What data structure for this operation?

Question

Say I have two arrays, energy (E) and score (S), and they could have elements like this:

E = {1 , 3 , 4, 7};
S = {16, 10, 5, 1};

What I want is the best score with the best energy. What data structure can support inserting items in a way that I don't have have an item with less energy and less score than another item i.e. for any i,j where i!=j => score[i] > score[j] || energy[i] > energy[j]

When inserting, I do three steps:

1- if any item has more or equal score and energy, return;

2- if any item has less or equal score and energy, remove this item;

3- insert the required item.

Here are some examples: 1- insert e=8, s=1. The arrays become:

E = {1 , 3 , 4, 8};
S = {16, 10, 5, 1};
                ^

2- insert e=5, s=6. The arrays becomes:

E = {1 , 3 , 5, 8};
S = {16, 10, 6, 1};
             ^

3- insert e=5, s=11. The arrays becomes :

E = {1 , 5 , 8};
S = {16, 11, 1};
         ^    (3,10) is removed because (5,11) has more energy and more score than it.

What data structure can support this in (hopefully) O(logn) time?

Answer 1

My solution to this problem is to use a max-heap that stores a pair structure as the value of its nodes. If you're not familiar with heaps, the CLRS book, chapter 6 has the best discussion I've read of them.

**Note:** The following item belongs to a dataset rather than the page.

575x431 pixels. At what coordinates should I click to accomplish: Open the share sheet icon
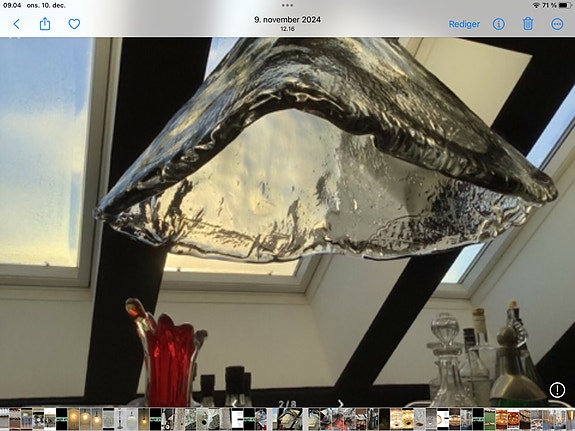point(45,24)
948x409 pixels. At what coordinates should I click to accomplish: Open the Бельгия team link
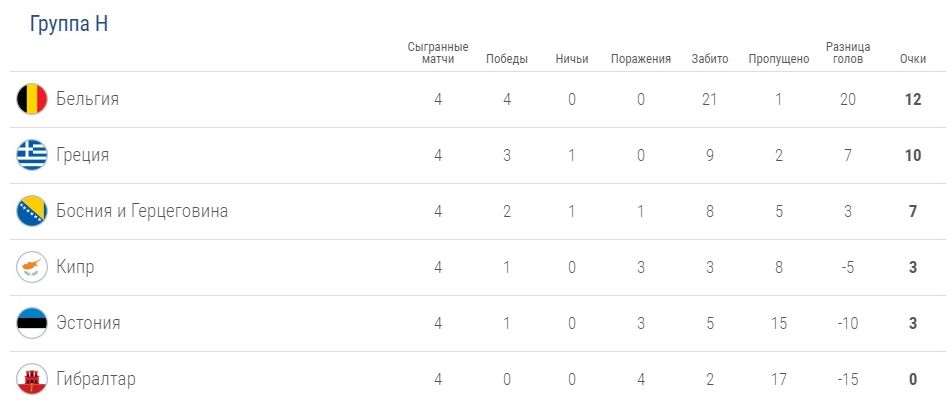88,99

The max-heapfiy method of a heap bubbles up the max to the top, such that any particular node's children all have lower value than their parent. You can use this property as a condition for removing subnodes and maintaining the heap property. In your case, it sounds like you may be deleting entire subtrees when both energy and score of the inserted node are greater than a particular child, and only deleting a single node when either energy or score is greater.